PÁGINA:

EL-SUR

Martes 14 de Mayo de 2024

Guerrero, México

Opinión

Hasta respirar mata

Andrés Juárez

Junio 01, 2018

Vivir mata, se dice con escepticismo sobre la posibilidad de encontrar caminos alternativos hacia la economía que degrada. El ser humano es quizás la única especie que con el simple hecho de respirar consume una parte del ecosistema que normalmente no restituye. Porque en la retribución está el meollo. El resto de las especies consume solamente lo necesario para subsistir y se reproduce de una manera instintivamente calculada para no sobrepoblar el sistema. Claro, exceptuando desequilibrios ecológicos que significan las plagas. Detrás de cualquier especie que se convierte en plaga hay un desequilibrio provocado por los humanos.
La economía dominante no ha encontrado una manera de auto regularse. Cualquier acción que se lleve a cabo para que los humanos sigamos con vida implica degradación ambiental y agotamiento de recursos naturales. Por más que odiemos los megaproyectos, como megapresas hidroeléctricas, grandes parques de energía eólica, megadesarrollos turísticos o megalópolis, es necesario reconocer que el conjunto de microacciones cotidianas también tiene un impacto medible sobre el medio ambiente. Existen numerosos estudios académicos, sociales y empíricos sobre la afectación a los límites ecológicos que la actividad humana genera. Un sistema de indicadores biofísicos de sostenibilidad aceptable incluye huella de carbono, huella hídrica y la huella ecológica como herramientas en economía que permiten analizar con seriedad el impacto nuestro de cada día.

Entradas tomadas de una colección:
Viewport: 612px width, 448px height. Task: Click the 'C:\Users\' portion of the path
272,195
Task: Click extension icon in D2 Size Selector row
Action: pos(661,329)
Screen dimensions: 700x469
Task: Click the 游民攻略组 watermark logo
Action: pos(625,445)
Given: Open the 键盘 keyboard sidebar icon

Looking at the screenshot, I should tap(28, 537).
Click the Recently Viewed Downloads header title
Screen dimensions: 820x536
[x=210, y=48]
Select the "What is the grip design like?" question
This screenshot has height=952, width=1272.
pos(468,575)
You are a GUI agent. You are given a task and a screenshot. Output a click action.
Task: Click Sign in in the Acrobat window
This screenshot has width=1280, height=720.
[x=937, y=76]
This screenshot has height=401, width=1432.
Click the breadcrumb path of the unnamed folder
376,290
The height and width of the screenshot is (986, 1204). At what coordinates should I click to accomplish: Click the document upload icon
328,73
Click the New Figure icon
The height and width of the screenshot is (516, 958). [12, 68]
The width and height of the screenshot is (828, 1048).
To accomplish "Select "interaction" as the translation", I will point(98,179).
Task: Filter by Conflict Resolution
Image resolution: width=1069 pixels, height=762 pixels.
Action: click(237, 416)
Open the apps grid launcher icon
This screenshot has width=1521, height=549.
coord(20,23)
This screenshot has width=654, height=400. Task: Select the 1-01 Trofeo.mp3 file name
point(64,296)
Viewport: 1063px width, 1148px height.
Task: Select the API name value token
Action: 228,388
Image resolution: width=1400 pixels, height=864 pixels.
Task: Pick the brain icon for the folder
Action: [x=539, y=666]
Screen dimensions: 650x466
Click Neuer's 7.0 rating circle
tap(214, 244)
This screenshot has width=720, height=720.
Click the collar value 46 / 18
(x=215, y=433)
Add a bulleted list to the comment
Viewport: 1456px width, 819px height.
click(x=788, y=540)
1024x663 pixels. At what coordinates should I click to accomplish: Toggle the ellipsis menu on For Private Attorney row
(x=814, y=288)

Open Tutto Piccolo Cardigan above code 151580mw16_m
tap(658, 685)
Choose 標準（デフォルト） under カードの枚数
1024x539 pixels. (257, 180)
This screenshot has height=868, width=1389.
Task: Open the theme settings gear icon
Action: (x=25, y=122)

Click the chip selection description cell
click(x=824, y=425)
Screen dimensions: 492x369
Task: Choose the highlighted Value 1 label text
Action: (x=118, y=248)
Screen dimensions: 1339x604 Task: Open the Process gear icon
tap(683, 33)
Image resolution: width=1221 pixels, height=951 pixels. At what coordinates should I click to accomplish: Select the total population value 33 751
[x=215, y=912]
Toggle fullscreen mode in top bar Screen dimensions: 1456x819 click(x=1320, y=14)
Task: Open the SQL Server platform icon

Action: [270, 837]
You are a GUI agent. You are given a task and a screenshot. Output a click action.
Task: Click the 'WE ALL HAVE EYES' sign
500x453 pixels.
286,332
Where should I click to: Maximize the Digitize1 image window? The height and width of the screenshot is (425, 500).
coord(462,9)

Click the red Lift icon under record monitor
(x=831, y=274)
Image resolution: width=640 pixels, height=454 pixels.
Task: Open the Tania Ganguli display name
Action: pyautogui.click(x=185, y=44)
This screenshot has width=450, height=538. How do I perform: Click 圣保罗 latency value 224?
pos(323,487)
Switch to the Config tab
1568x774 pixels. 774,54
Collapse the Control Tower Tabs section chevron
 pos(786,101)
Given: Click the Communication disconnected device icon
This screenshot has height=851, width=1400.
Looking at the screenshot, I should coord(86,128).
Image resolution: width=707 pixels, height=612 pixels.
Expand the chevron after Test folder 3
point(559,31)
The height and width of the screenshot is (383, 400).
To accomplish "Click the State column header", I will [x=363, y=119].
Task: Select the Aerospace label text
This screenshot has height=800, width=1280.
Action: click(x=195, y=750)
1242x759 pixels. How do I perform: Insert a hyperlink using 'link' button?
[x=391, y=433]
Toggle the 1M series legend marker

REQUISITOS:
1. ¿Qué herramientas incluye un sistema de indicadores biofísicos de sostenibilidad aceptable según la columna sobre el impacto ambiental humano?
2. Retoma la columna sobre el impacto ambiental humano y continúala a partir de su última oración.
Las filas proceden de una fuente distinta.

RESULTADOS POR TAREA:
1. La huella de carbono, la huella hídrica y la huella ecológica.

2.
Pero al mismo tiempo, tanto la economía formal como la economía ecológica han generado herramientas para mitigar los impactos. Una muy importante es la jerarquía de mitigación, que permite guiar el diseño de proyectos que sostienen el desarrollo –o, aunque duela el concepto, el crecimiento– de un país, hacia acciones que permiten disminuir los impactos negativos sobre la biodiversidad y realizar mejores prácticas para minimizar impactos y restaurar zonas no usadas, o afectadas, de los proyectos hasta decidir al fin qué otras medidas de mitigación deben aplicarse fuera del área del proyecto para los impactos residuales.
Esto en un español sereno significa que para proyectos inevitables se compensen los daños dentro o fuera del área impactada. Parece una fórmula simple. Por eso no se entiende bien por qué, por ejemplo, en el caso de una mega urbe como la Ciudad de México, en constante crecimiento poblacional que demanda mayor y mejores servicios públicos, se talen arboles por construir un carril de Metrobús, lo cual es necesario, y no se informe con claridad en qué parte de la ciudad se van a compensar –mitigar– los daños. Es decir, si era inevitable la tala, no era ineludible la compensación. Por cada árbol talado en una avenida era necesaria la reforestación de algunas hectáreas en el monte. Pero la conversación pública se estancó en uso del espacio para autos versus uso del espacio para transporte público, y los árboles talados sólo fueron jirones entre la discordia.
Las afectaciones al medio ambiente han sido un simple pretexto, cuando se trata de discutir obras públicas. El lago de Texcoco ya estaba devastado desde muchas décadas antes de que se iniciara la construcción de un nuevo aeropuerto. Parece que olvidamos que el viejo aeropuerto está sobre el viejo lago. Parece que perdemos de vista que los mismos campesinos que ahora se ponen a la defensa de la vida y del territorio permitieron el avance de la mancha urbana desde el oriente de la ciudad sobre terrenos del lago, o de la misma agricultura –con todo el exceso de químicos que históricamente se utilizaron en la región– sobre lo que fue espejo de agua.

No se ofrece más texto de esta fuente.